Task set:
- a) Answer these questions using the forum thread on Kubernetes pod balancing:
(i) How many instances does the original poster have in the node pool?
(ii) Under requiredDuringSchedulingIgnoredDuringExecution, what limits the number of pods you can have?
(iii) What schedules pods to run on nodes?
- b) Continue the forum thread on Kubernetes pod balancing, starting after its last sentence.

>> begin Text segment

Pods doesn't balance in node pool. why doesn't spread to each node?
I have 9 instance in 1 node pool. In the past, I’ve tried add to 12 instance. Pods doesn't balance.
image description here Would like to know if there is any solution that can help solve this problem and used 9 instance in 1 node pool?
You should look into inter-pod anti-affinity. This feature allows you to constrain where your pods should not be scheduled based on the labels of the pods running on a node. In your case, given your app has label app-label
, you can use it to ensure pods do not get scheduled on nodes that have pods with the label app-label
. For example:
apiVersion: apps/v1
kind: Deployment
...
spec:
selector:
matchLabels:
label-key: label-value
template:
metadata:
labels:
label-key: label-value
spec:
affinity:
podAntiAffinity:
requiredDuringSchedulingIgnoredDuringExecution:
- labelSelector:
matchExpressions:
- key: label-key
operator: In
values:
- label-value
topologyKey: "kubernetes.io/hostname"
...
PS: If you use requiredDuringSchedulingIgnoredDuringExecution
, you can have at most as many pods as you have nodes. If you expect to have more pods than nodes available, you will have to use preferredDuringSchedulingIgnoredDuringExecution
, which makes antiaffinity be a preference, rather than an obligation.
Pods are scheduled to run on nodes by the kube-scheduler. And once they are scheduled, they are not rescheduled unless they are removed.
So if you add more nodes, the already running pods won't reschedule.
There is a project in incubator that solves exactly this problem.

>> end Text segment
>> begin Extracted information

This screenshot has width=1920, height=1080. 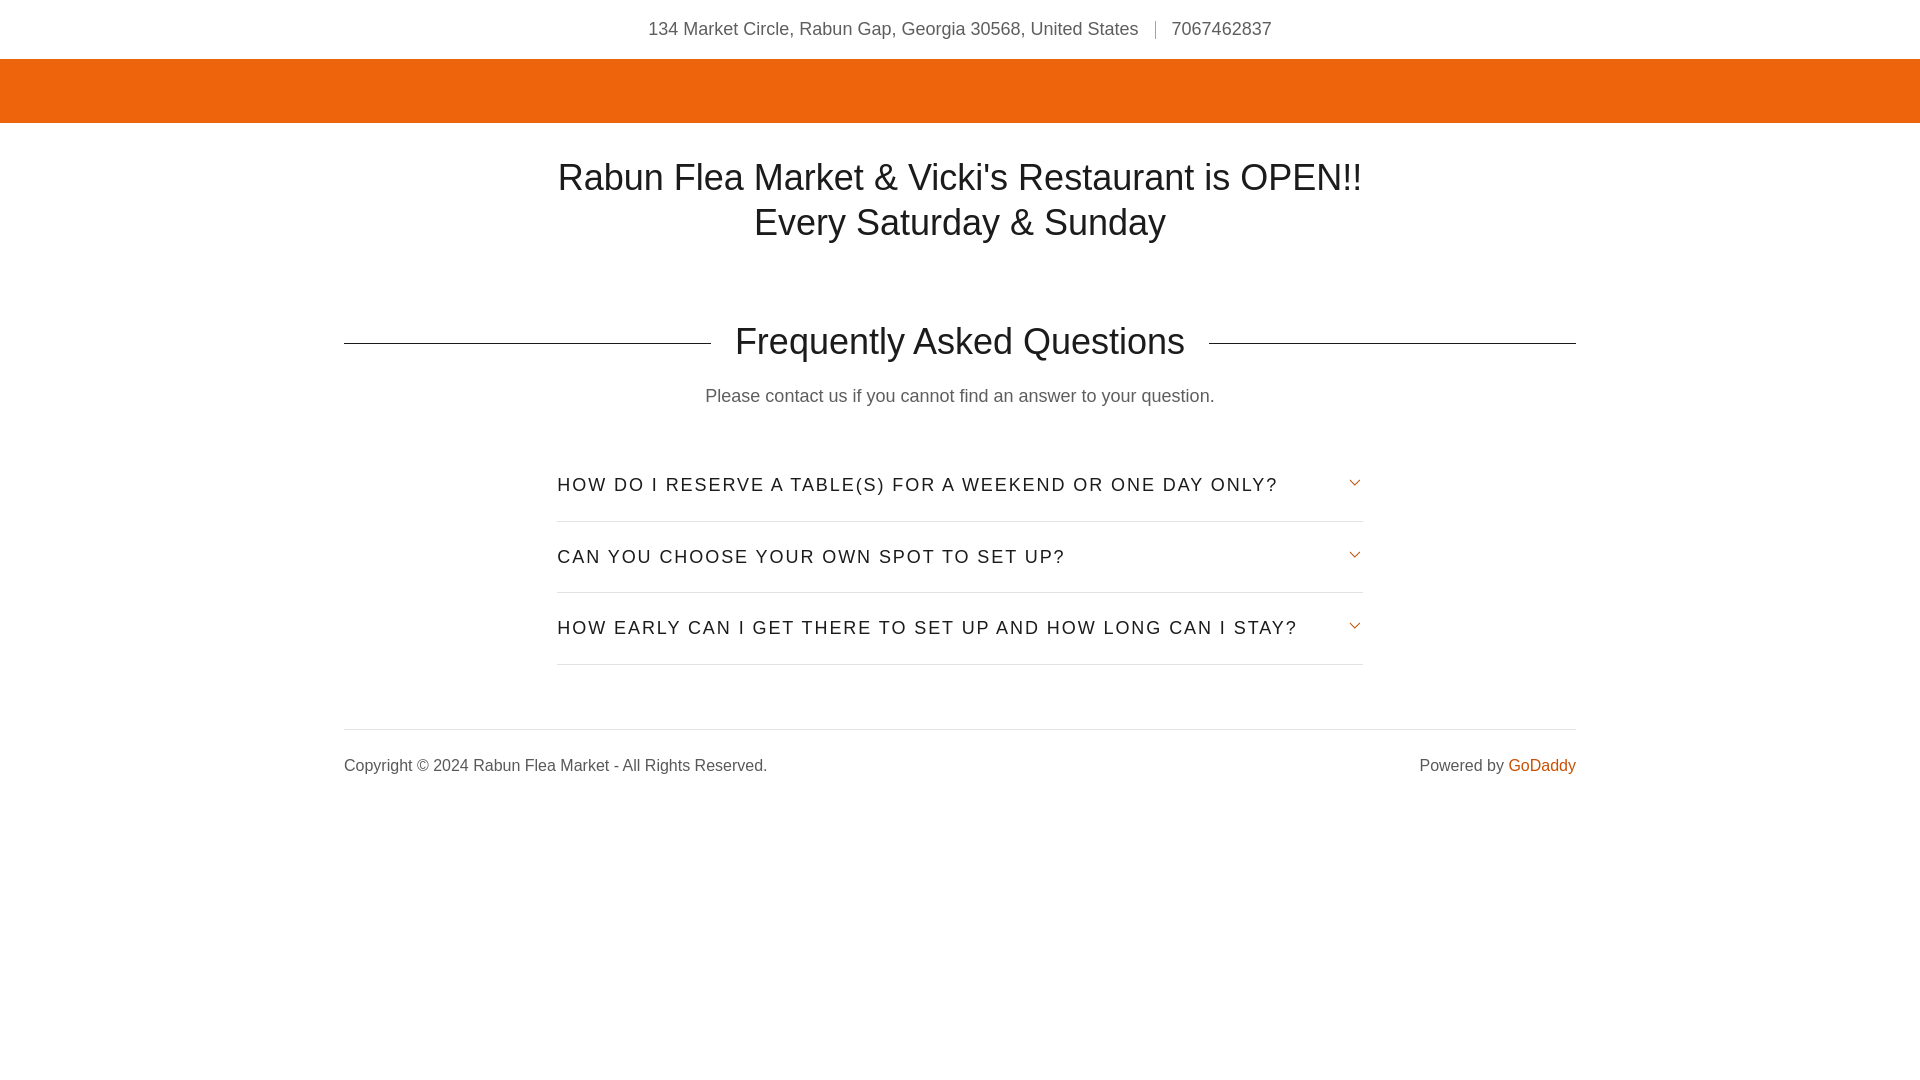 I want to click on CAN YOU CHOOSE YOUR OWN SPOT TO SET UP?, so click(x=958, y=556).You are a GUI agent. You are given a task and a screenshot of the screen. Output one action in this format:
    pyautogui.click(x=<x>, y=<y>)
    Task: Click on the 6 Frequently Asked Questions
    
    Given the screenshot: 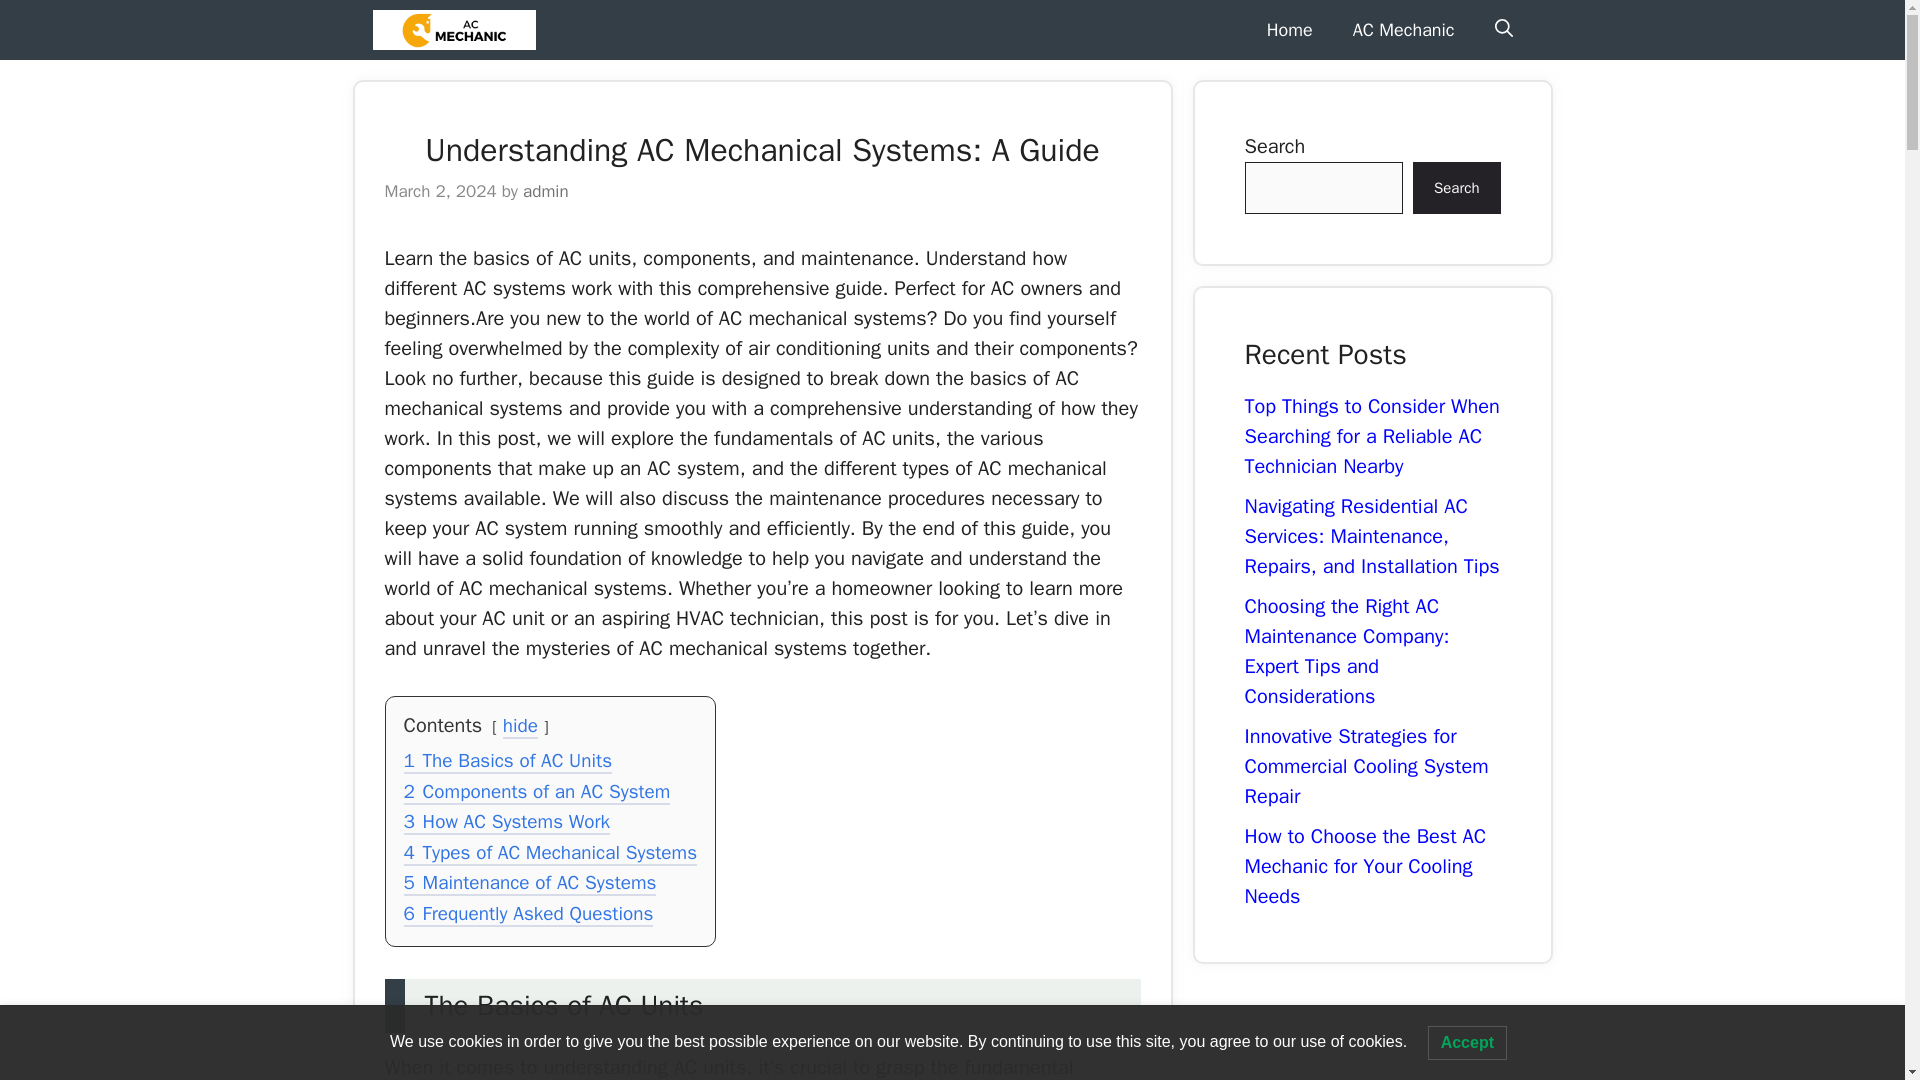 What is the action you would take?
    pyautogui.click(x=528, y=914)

>> end Extracted information

Outputs in order:
- a)
(i) Nine instances in one node pool.
(ii) The number of nodes: you can have at most as many pods as you have nodes.
(iii) The kube-scheduler.

- b)
https://github.com/kubernetes-incubator/descheduler
Scheduling in Kubernetes is the process of binding pending pods to nodes, and is performed by a component of Kubernetes called kube-scheduler. The scheduler's decisions, whether or where a pod can or can not be scheduled, are guided by its configurable policy which comprises of set of rules, called predicates and priorities. The scheduler's decisions are influenced by its view of a Kubernetes cluster at that point of time when a new pod appears first time for scheduling. As Kubernetes clusters are very dynamic and their state change over time, there may be desired to move already running pods to some other nodes for various reasons:
- Some nodes are under or over utilized.
- The original scheduling decision does not hold true any more, as taints or labels are added to or removed from nodes, pod/node
affinity requirements are not satisfied any more.- Some nodes failed and their pods moved to other nodes.
- New nodes are added to clusters.